Slowly roll along the front of your shin towards your ankle. Pull your knee towards your hands, but keep your hands still. As you roll, pay attention to any trigger spots—where you can stay and hold until the muscle stops spasming.
Back Of Legs
Hamstrings
Sit on the foam roller with your legs straight out in front of you. Place your hands behind you on the ground for support. Adjust your position, so the foam roller sits right where the backs of your legs connect to your buttocks. Slowly roll toward your knees, pausing on any tender spot.
To find any additional knots before stopping, slightly turn your legs in or out. To add more pressure, stack one leg on top of the other. Since your arms are holding you up, you may need to take a break every few minutes to let them rest.
Calves
Follow the same steps for hamstrings. However, start with the foam roller just below your knees, and roll toward your ankles. Again, to hit the entire muscle group, try slightly turning your legs in or out.
Glutes
Sit on the foam roller with your knees bent and feet on the ground. Cross one leg over the other knee, then slightly tilt your body to the side of the leg that’s lifted. Prop yourself up with one hand behind you on the ground. Slowly roll between your sit bone toward your hips.

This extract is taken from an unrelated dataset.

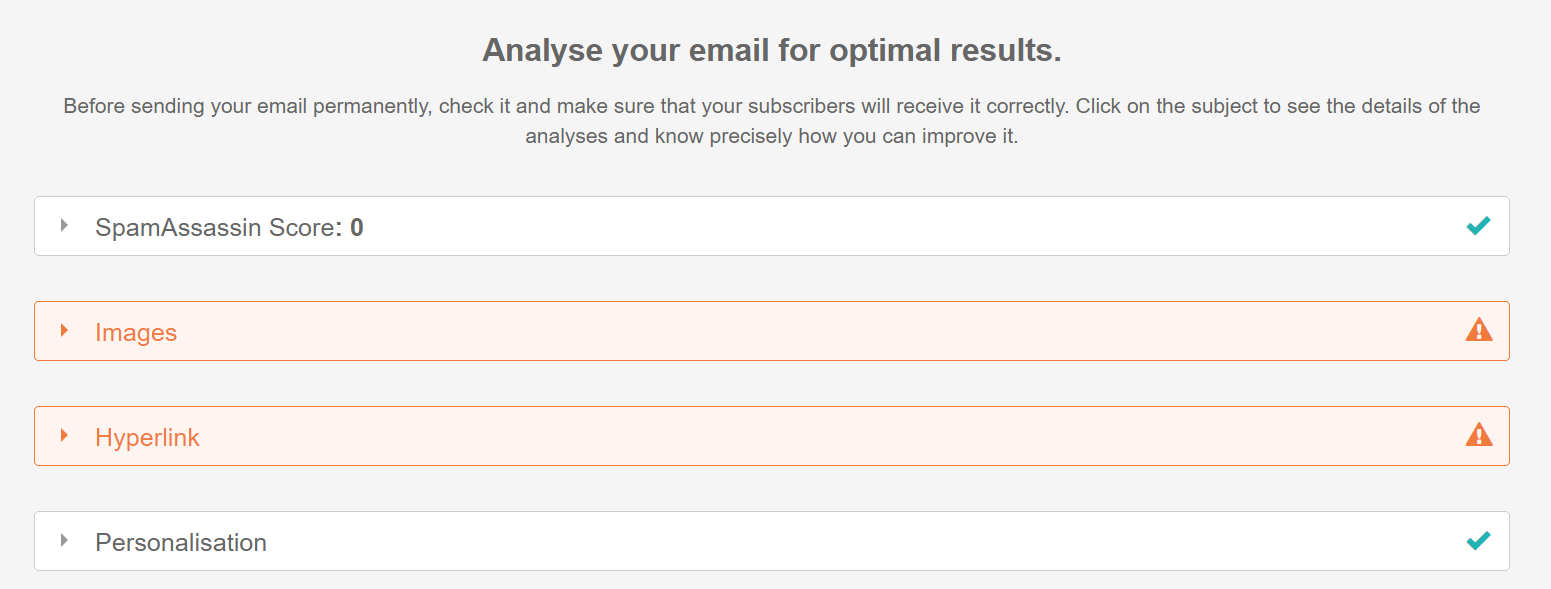Expand the Personalisation section arrow
This screenshot has height=589, width=1551.
click(64, 541)
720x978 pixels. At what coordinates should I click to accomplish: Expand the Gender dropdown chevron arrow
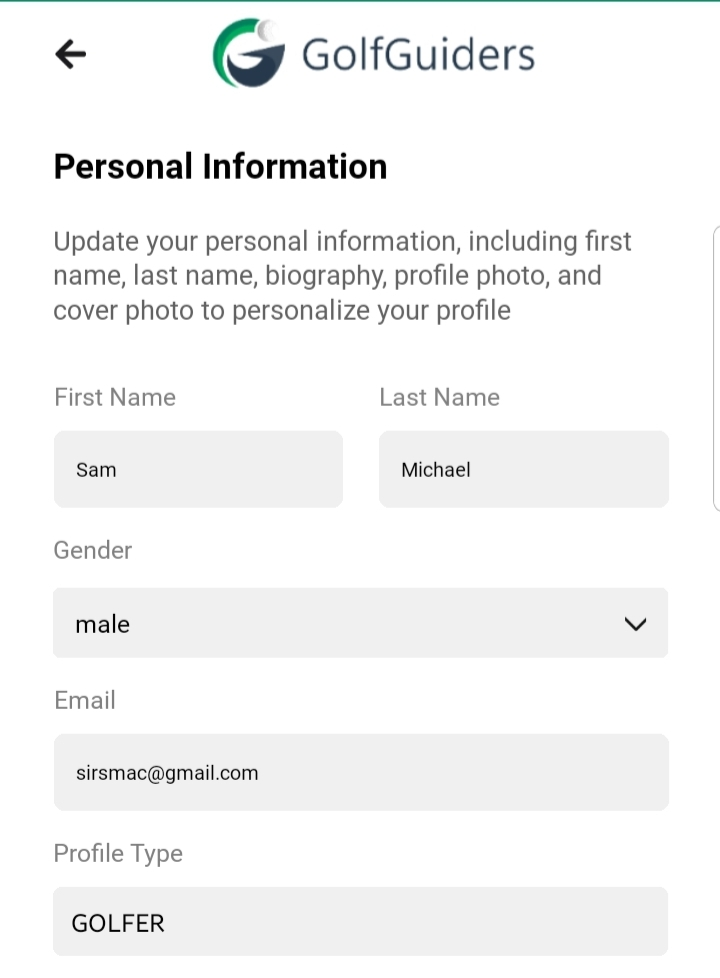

To find tight spots, you may need to slightly adjust to the right or left as needed.
Inner & Outer Legs
Inner Thighs (Adductors)
Lie on your stomach, and place the foam roller parallel to the side of your body. Bend one leg to 90 degrees, and place the inner thigh on the roller (just above the knee). Rest your forearms on the floor, and roll sideways. Move the roller towards your hips, pausing at tender spots.
Outer Thigh and IT Band
Lie sideways on the roller, so it sits just lower than your hip. Rest on your forearm, and lift your bottom leg off the floor. Cross your top leg over it, and place your foot on the floor. Keep your body in a straight line as you roll toward your knee. Be careful not to round your body at the hips. To increase the pressure, stack your legs.
Sides of Calves and Ankles (Peroneus Muscles)
Follow the same procedure for the IT band, but start with the foam roller just above the ankle. Roll towards the area just below your knee. To increase pressure, stack your legs.
Mobility
These final three exercises are designed to follow the trigger-point series above. Once the fascia has been relaxed through direct foam rolling, you can then follow up with specific mobility exercises, which further relax the hips and low back.
Leg Rotations
Lie on your back. Keep your legs straight legs, and rest the back of your ankles on the roller. Maintaining straight legs, externally rotate your thighs.
Point the heels in, but point the knees and toes out. Then internally rotate your legs—so that the heels point out, and the knees and toes point in towards each other. Keep slowly alternating between external and internal rotation, allowing the femur head to move freely within the hip socket.
Butterfly Opens
Lie on your back with your knees bent. Arch your feet on the roller. Allow the knees to fall open to the sides in a butterfly stretch. Hold this stretch for 60 seconds, which will allow gravity to take your knees closer to the floor.
Supported Yogi Squat
Stand with you feet hip-width distance apart. Horizontally hold the roller between both hands. The toes are slightly wider than the heels. Keep your weight in your heels. Bend both knees, and lower the hips into a squat. Press your palms into the roller. Keep your chest lifted and spine upright. Hold the squat for 60 seconds before releasing.